Exception-Driven Development

I looked around and wasn’t able to find an exception reporting system like elmah for the PHP world. So I wrote one. Now more are starting to come out of the woodwork.

https://sourceforge.net/projects/skidder/

sounds like you’re trying to justify something!

The silent exception reporting is all well and good until you find yourself working with people who really don’t want any of their data being passed out of their own network, or whose network isn’t connected to the internet consistently. At that point you end up spending a lot of time on the phone.

Also, @Jim: Lighten up.

http://itc.conversationsnetwork.org/shows/detail3995.html#

sure, it isn’t the greatest approach 100% of the time, but it does have merit.

Oh, and jim, lighten up :slight_smile:

so, what would you do when your’re developing very content intesive (image, video, swfAS2/swfAS3, xml content files, etc) a RIA in flex?

most errors we get are not simply caught by try/catch. there is no catchable exeption for a misidentified swf format (as2 instead of as3, which simply displays the first frame), a browser crash because the adobe plugin doesn’t like h264 or for data not being displayed because of a wrong set of config files. These are examples for the program working perfectly within given parameters nevertheless producing situations which are recived by the user as errors.

So, I think, when you come down on us for not knowing an error before the user does, you speak mostly for excel-like .NET applications for database organization. there are some problems in real life which aren’t behaving according to microsoft standards…

excellent, thanks for the info.

I had a refreshing discovery when starting a project in django recently, where when in debug mode the framework dumps a well-formatted stack trace that even includes sections you can expand to reveal local vars for each frame. Once you deploy your application and turn off debug mode it stops dumping the stack trace and instead emails any number of site admins with the error details. However I do like the idea of a central exception log like you showed above, which would probably be easy to do with some django middleware.

I would say … for server based code this is just fine. For client based code this is tricky, because if you iterate often you have to keep track of versions and all that nightmare. For client code I’d advocate TDD.

how ‘agile’ of you jeff.

When I hear people say things like, Real software is hard and is hard to learn. I feel really disheartened.

A good developer makes difficult tools easy to use… as long as management, and often the users themselves, will get out of your way and allow you to do your job.

I completely agree. In fact we adopted ELMAH for our SharePoint environment and it was the very first task in our first Sprint for our big SharePoint Redesign.

We also have a complete environment where users can use the code for immediate feedback and user testingbefore it gets to production.

Nice article, thanks!
I agree, correct exception handling is the principal of software quality. Exception handling practices are well-documented, but there are so many developers who can’t apply them: you can find crazy try/catch blocks at a lot of parts of the code. This is the reason why I prefer centralize/encapsulate the error handling. I wrote a short article on how to implement it with AOP features of Spring.NET (PostSharp is coming soon).
http://www.coderecycling.net/2009/04/centralized-exception-handling-logging.html

I use XML data type (feature of MS SQL 2005 and 2008) for error logging, this enables me to add extra information without the need of database structure modifications. I can make more detailed queries by XQuery and build error reports with XSLT.

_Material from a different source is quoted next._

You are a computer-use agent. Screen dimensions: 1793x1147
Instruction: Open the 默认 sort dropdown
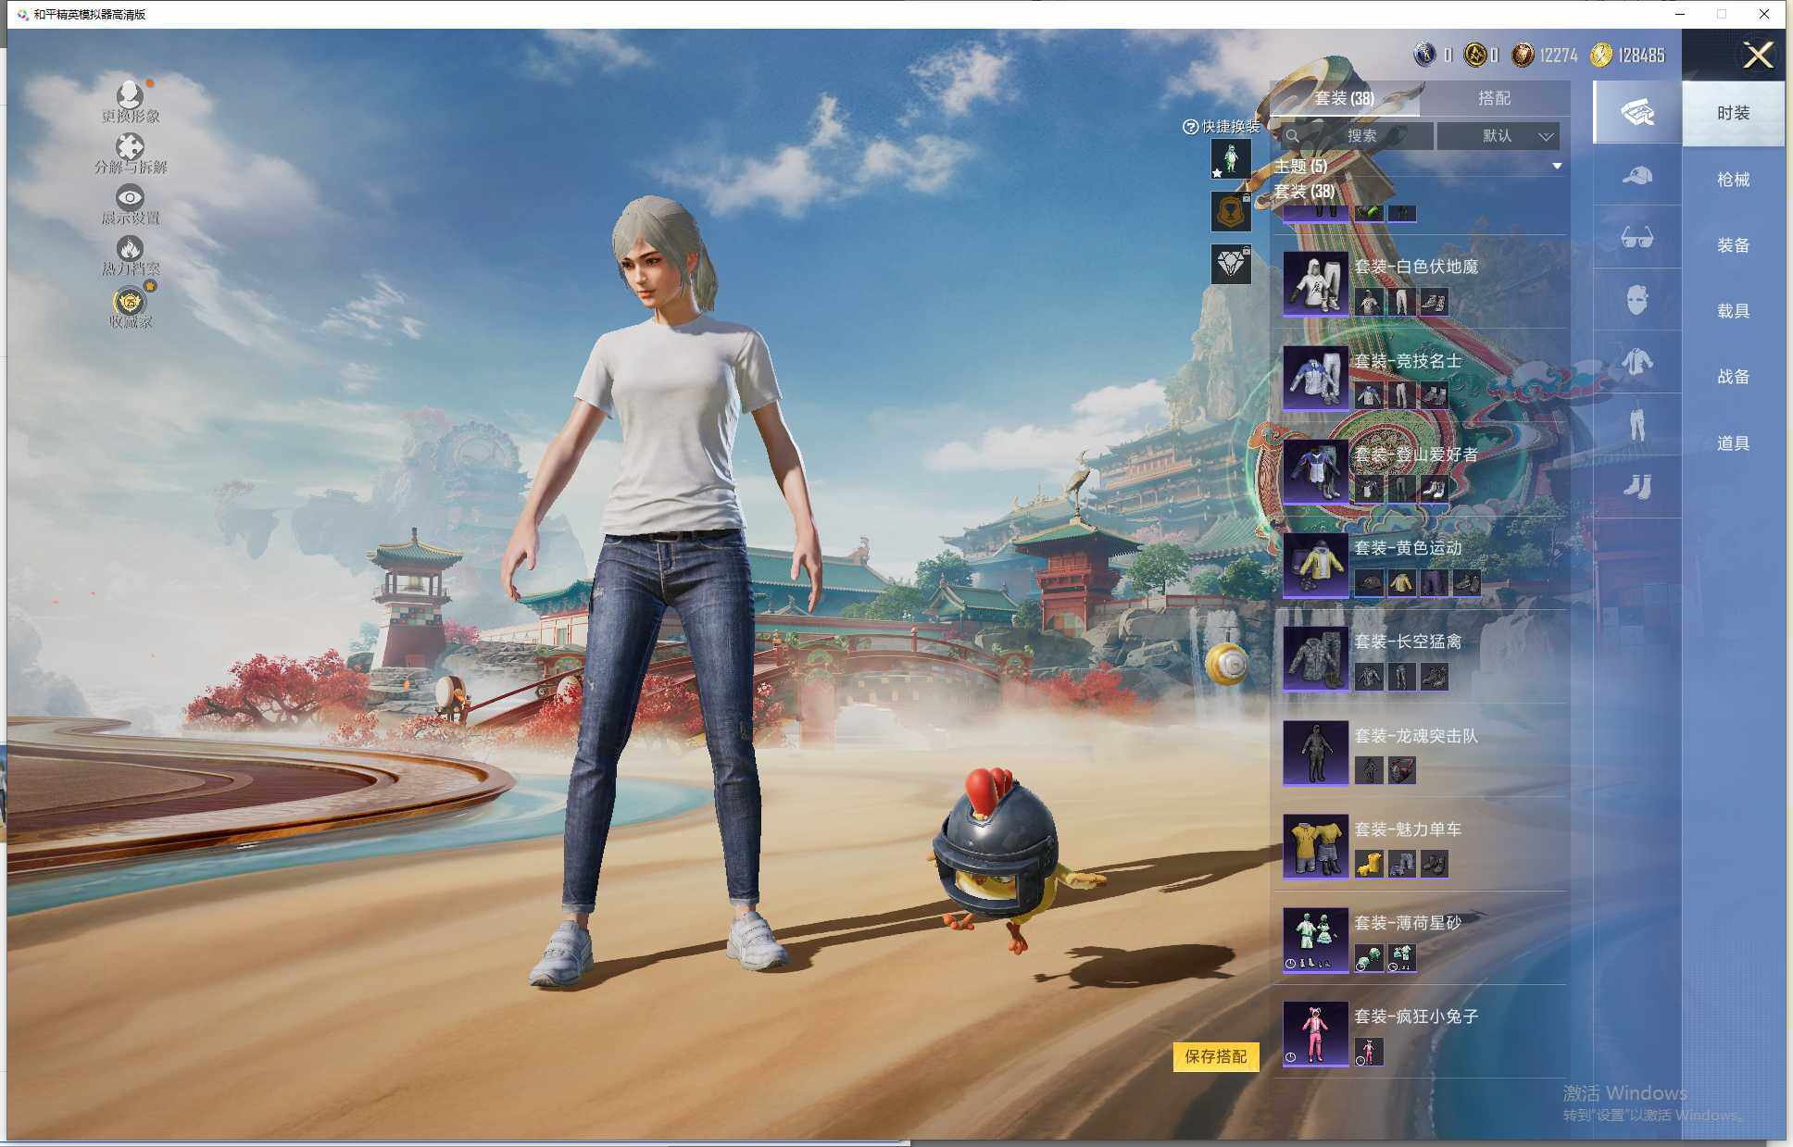[1498, 136]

All Jon Skeet’s code is exceptional!

Microsoft has been doing this for years, thus leading to their current remarkably high level of quality?

Exception reporting is great, but if you put out crappy software as a baseline, you’re still putting out crappy software. If you’re fixing that much stuff due to your exception logs, you’re doing it wrong.

I’ve had the same issue with production sites. But I never seem to eliminate 100% of the issues. There are still many issues with corrupt VIEWSTATE etc … that are sometimes unpredictable to impossible to solve.

I wish .net had a better logging/exception handling system that could Snapshot the state of the process for you. Variables/Requests. It would go a long way in trying to fix these pesky production exceptions.

I don’t think I’ve ever had an event viewer log free of errors in my entire career. It’s a lot of effort to stay on top of every issue. :frowning:

Event viewer / logging does a terrible job of not allowing you to ignore errors. If someone sends a bad request to my DNS server for example … do I really need it as an error in the event viewer? They’re the ones who sent the bad request. lol

For winforms…would you still recommend the code you published on codeproject at http://www.codeproject.com/KB/exception/ExceptionHandling.aspx. It is 5 years old now. If you were to do a winforms app what would you use?

Seth

We adopted AVICODE, its pretty good.

For Winforms, you’ll probably want to take a look at Exceptioneer.

It’s starting to shape up with some great features and just added support for winforms:

http://blog.exceptioneer.com/blog/exceptioneer-ndash-error-handling-for-windows-forms-services-and-console-applications/

I hope you will think again twice before saying: “Ship your software, get as many users in front of it as possible, and intently study the error logs they generate.”

You are practically saying that the final user (the client of your application) is the tester of the application.

How many years in PM do you have? Keep practice this philosophy and you will loose all your customers … and fast!